Bob Dylan escribió que “para vivir fuera de la ley, debes ser honesto”. En estos tiempos, más que nunca, la legislación va muy por detrás de los acontecimientos que se producen en la sociedad. Las empresas públicas y privadas que se plantean utilizar el machine learning no pueden permitirse el lujo de esperar a que se ponga al día. Hay que “vivir fuera de la ley” porque la ley ya no basta. No obstante,  lo que es legítimo, finalmente, lo decidirá la opinión pública imperante. Los dilemas morales no son nada nuevo y las empresas siempre han necesitado tener una guía ética para enfrentarlos. Sin embargo, debido al auge del big data y del machine learning, esta necesidad empieza a ser imperiosa. Habrá que decidir si ser legales es suficiente, o si, además, hay que ser legítimos. ¿Puede algo ser ilegal y aun así ser legítimo? Este tipo de preguntas son inevitables. Las empresas tendrán que hacer frente a cuestiones morales en un momento en que, a menudo, la toma de decisiones está descentralizada, se realiza en equipos autogestionados, o incluso la realizan ordenadores. Y esto es algo puntual ya que a medida que surjan nuevos dilemas morales, se darán nuevas respuestas a viejas cuestiones morales.

Tomar decisiones es fundamental, pero se debe plasmar en políticas que superen las críticas en futuros debates sociales. Además, se debe garantizar que las personas y las máquinas actúen en consonancia con estas decisiones. ¿Cómo se influye en el comportamiento de las personas y las máquinas? Se pueden fijar normas, por supuesto, pero esa no parece la mejor forma de incorporar un mapa ético. Es más razonable definir principios y, mejor incluso, incorporar estos valores en el ADN de la empresa. De esta manera, todo el mundo sabrá en todo momento cuál es la decisión correcta. Asimismo, no solo se ha de abordar el comportamiento visible, sino también el invisible. Como consecuencia de la presión social, mantener algo en secreto es cada vez más difícil, sobre todo si se trata de algo que no es legítimo. La prensa se llena a diario de historias de este tipo.
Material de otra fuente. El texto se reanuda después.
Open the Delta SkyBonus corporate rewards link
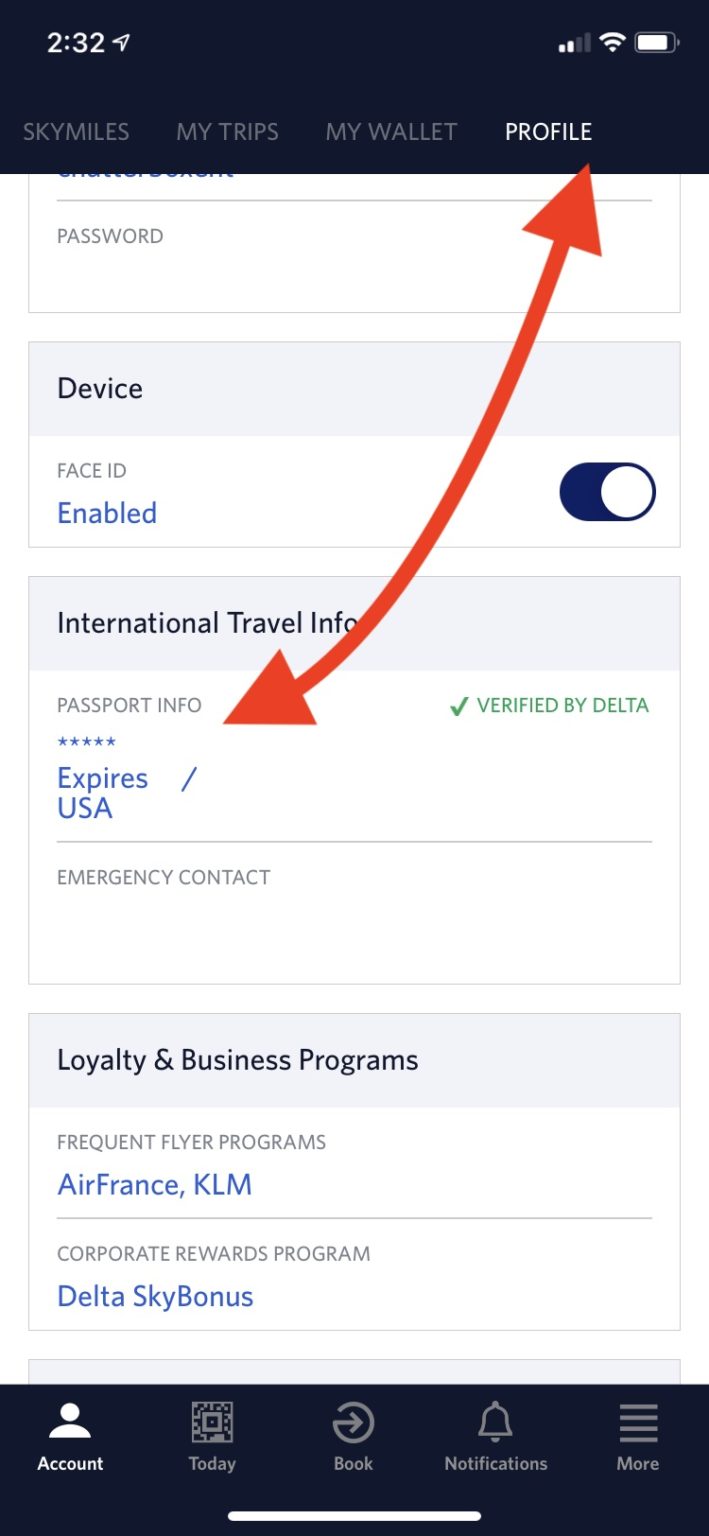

A través del Marketing, las empresas buscar transmitir una imagen coherente y consistente. ¿Acaso no se pretende lo mismo cuando se trata de cuestiones éticas? Con el tiempo, la ética y la idea de una responsabilidad moral adquirirán mayor protagonismo. ¿Estamos preparados para contar con un Director General de Ética?

Reflexiones finales

La ética y la moral son temas cada vez más importantes. El objetivo es poder tomar decisiones concretas que garanticen que la empresa actúe de forma coherente y solida. En definitiva, la idea es que el empresario entienda las decisiones y las explique a sus colaboradores. Asimismo, siempre se debe tener una historia plausible para los accionistas, legisladores, reguladores, auditores y, de hecho, para la sociedad en general. Si no se empieza a trabajar ya en todo esto, pronto será descubrirá que es demasiado tarde.